Question

A body P floats in water with half its volume immersed. Another body Q floats in a liquid of density $\frac{3}{4}$ of the density of water with two-third of the volume immersed. The ratio of density of P to that of Q is

• A. 1:2
• B. 1:1
• C. 2:1
• D. 2:3
• E. 3:4

Hint:

The fraction of volume immersed is directly proportional to the ratio of the body's density to the liquid's density.

Answer 1

The Correct Option is B

Concept:
For a floating body, the weight of the body equals the buoyant force (weight of the displaced liquid): \[ \rho_{body} V_{body} g = \rho_{liquid} V_{immersed} g \implies \rho_{body} = \rho_{liquid} \left( \frac{V_{immersed}}{V_{body}} \right) \]
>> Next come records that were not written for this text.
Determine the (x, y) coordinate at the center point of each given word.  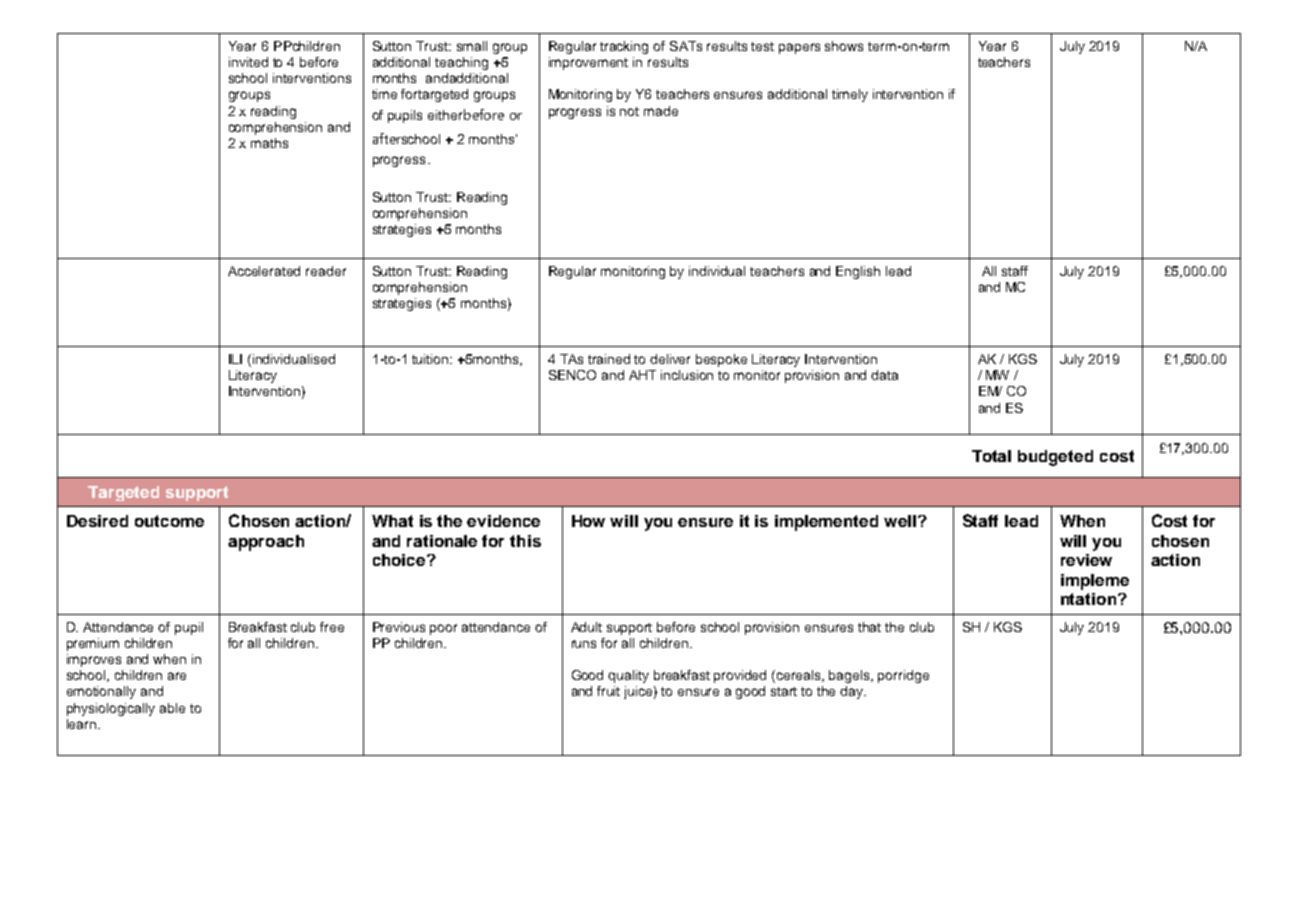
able (172, 708)
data (884, 375)
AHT (642, 375)
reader (326, 271)
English (858, 272)
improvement (588, 63)
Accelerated (264, 271)
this (525, 541)
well (900, 521)
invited (248, 62)
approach (266, 543)
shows (844, 46)
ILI (235, 359)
Step 1: Calculate the density of body P.
Body P floats in water ($\rho_w$) with half volume immersed ($V_i/V = 1/2$): \[ \rho_P = \rho_w \times \left( \frac{1}{2} \right) = \frac{1}{2} \rho_w \]

Step 2: Calculate the density of body Q.
Body Q floats in a liquid of density $\rho_L = \frac{3}{4} \rho_w$ with two-thirds volume immersed ($V_i/V = 2/3$): \[ \rho_Q = \left( \frac{3}{4} \rho_w \right) \times \left( \frac{2}{3} \right) = \frac{2}{4} \rho_w = \frac{1}{2} \rho_w \]

Step 3: Find the ratio.
\[ \frac{\rho_P}{\rho_Q} = \frac{\frac{1}{2} \rho_w}{\frac{1}{2} \rho_w} = 1 \] The ratio is 1:1.